> [Given request] Copy out the records from the line with "Screen dimensions: 1344x750" through the end of the records, and leave the pictures out of your copy.

> [Rows]
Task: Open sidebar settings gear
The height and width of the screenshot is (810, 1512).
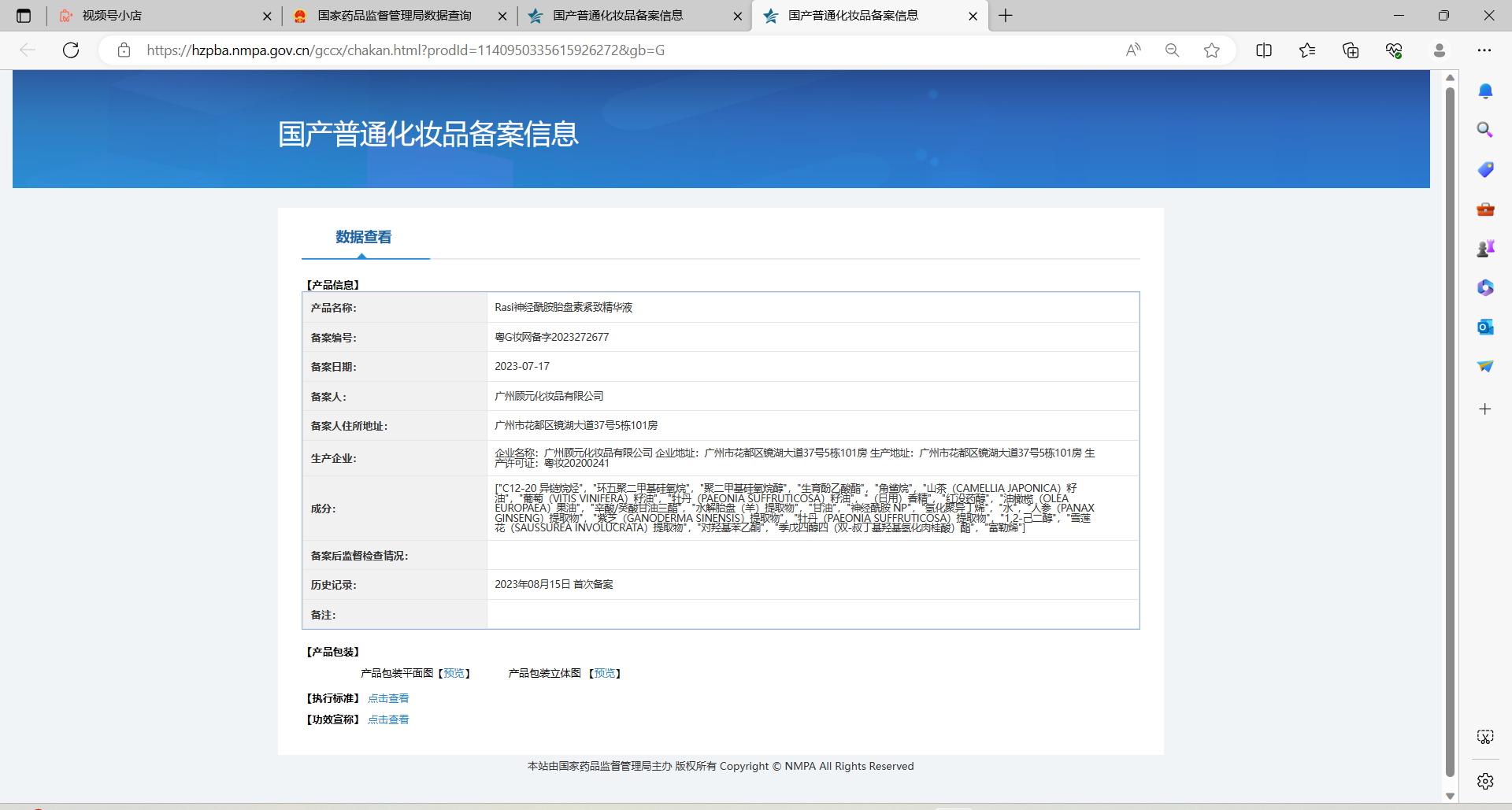Action: 1484,781
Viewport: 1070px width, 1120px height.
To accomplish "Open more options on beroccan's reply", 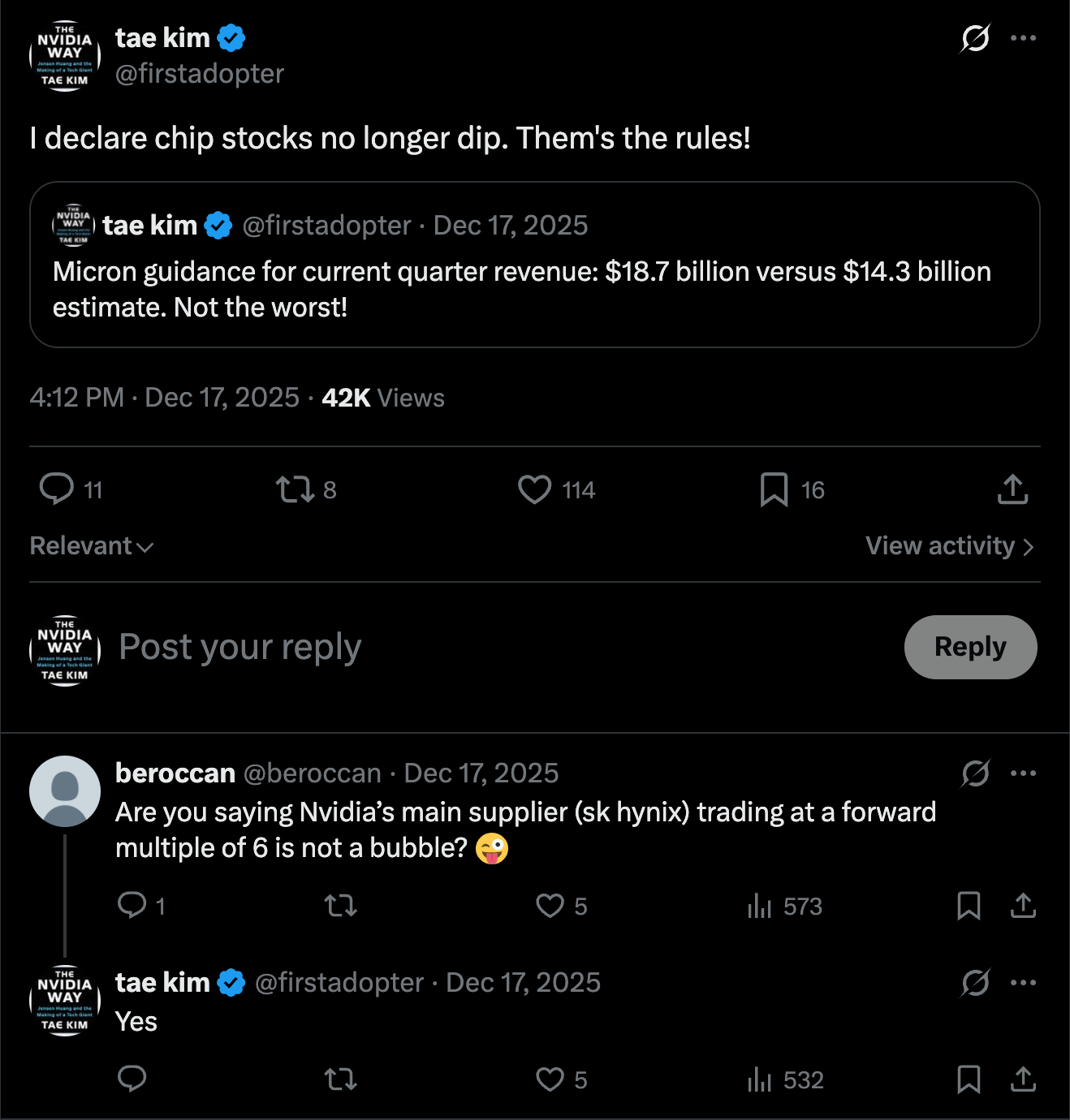I will tap(1023, 773).
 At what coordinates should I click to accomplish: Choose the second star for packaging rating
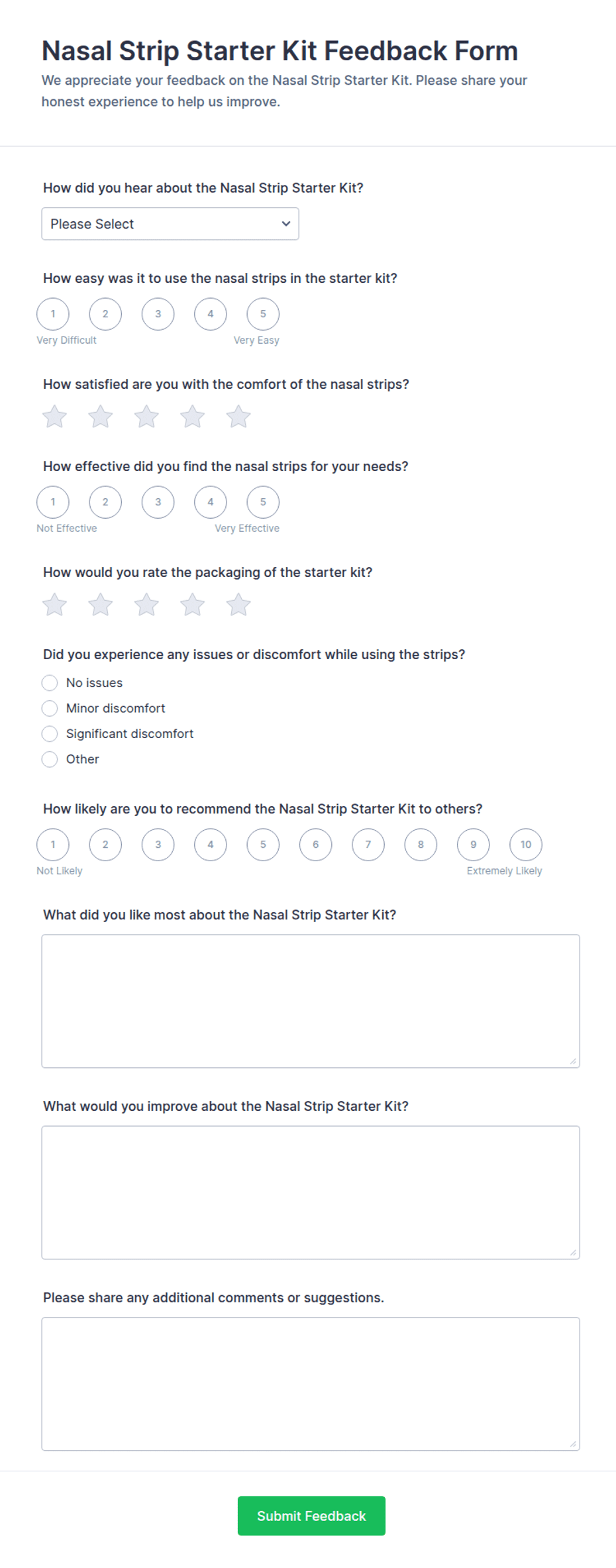101,605
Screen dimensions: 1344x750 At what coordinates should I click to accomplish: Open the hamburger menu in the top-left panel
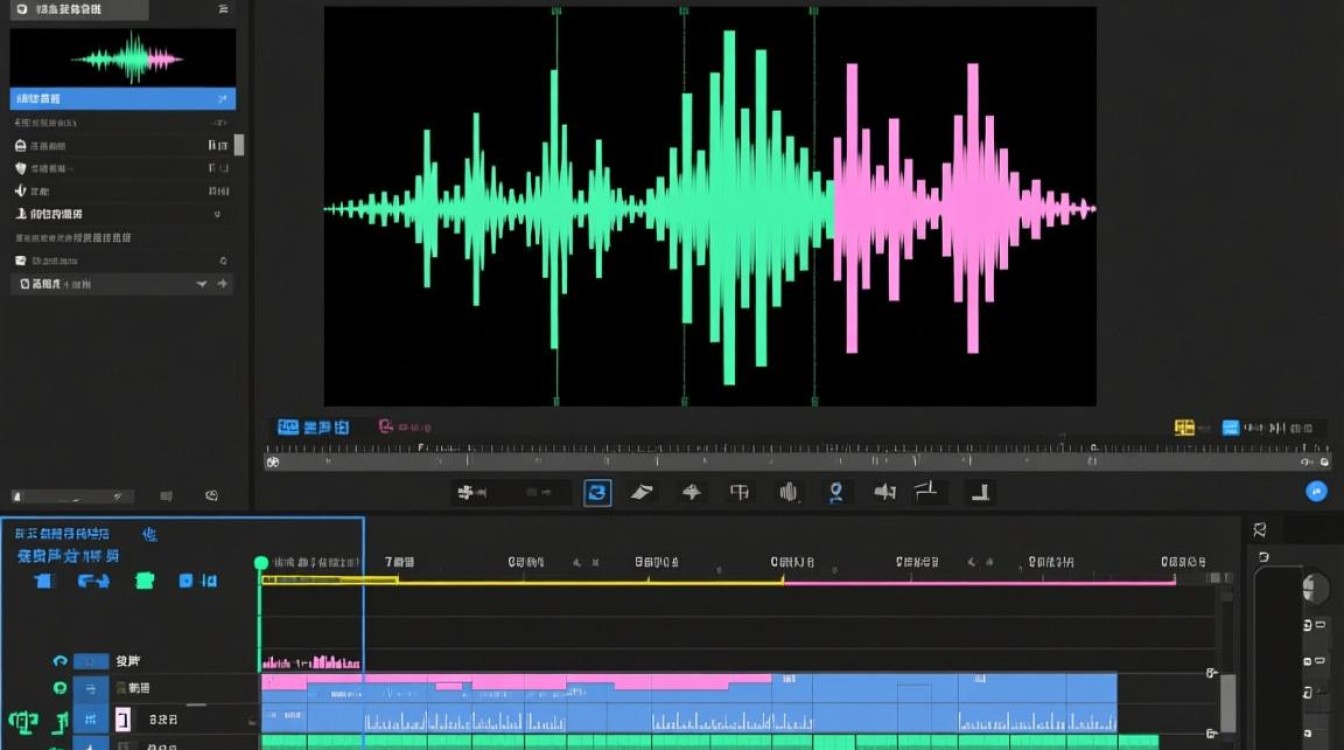[x=221, y=10]
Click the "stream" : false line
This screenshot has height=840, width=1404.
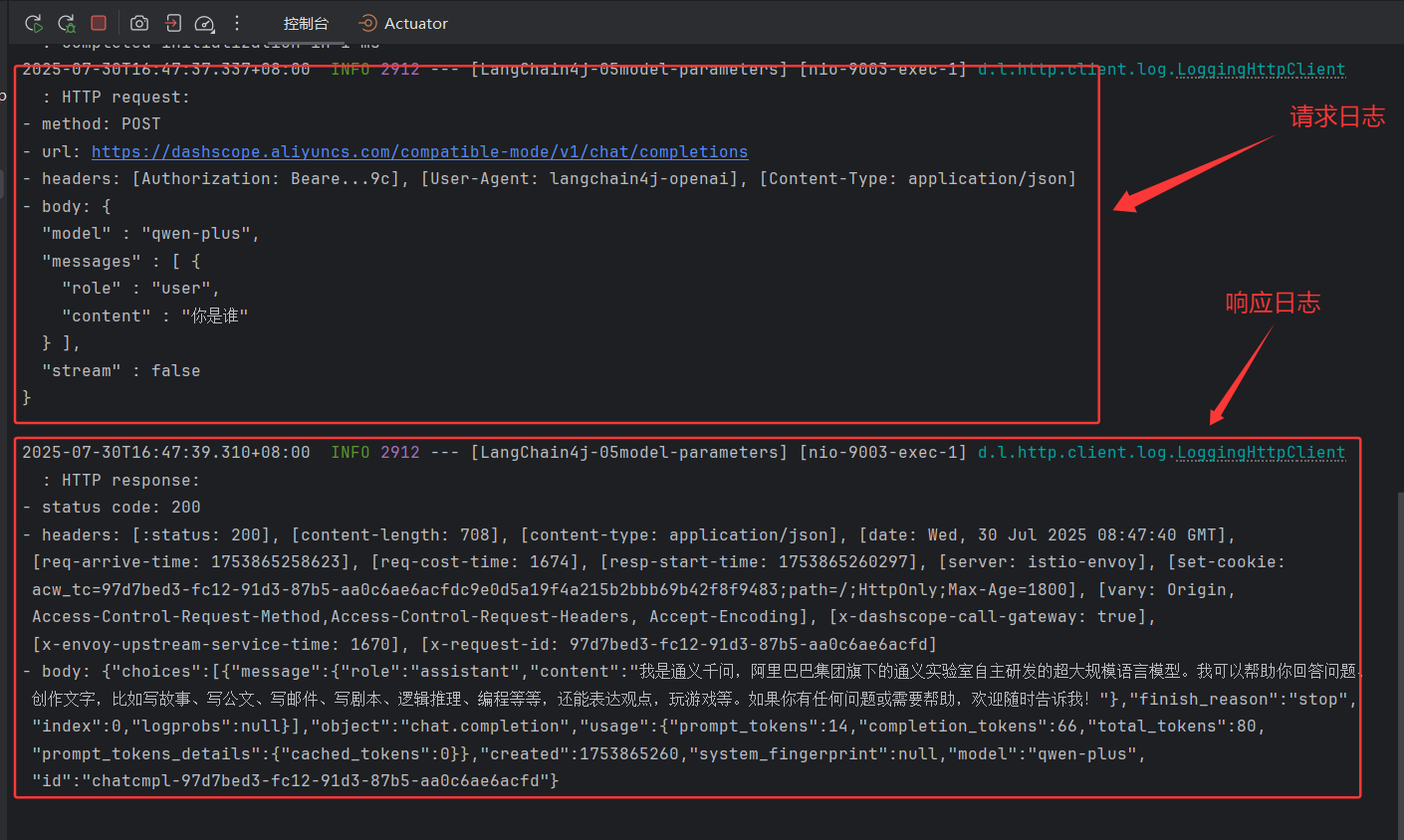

> [Completed exercise]
Screen dimensions: 1344x750 At what coordinates should I click to accomplish: Open the hamburger menu in the top-left panel
[x=221, y=10]
Click the "stream" : false line
This screenshot has height=840, width=1404.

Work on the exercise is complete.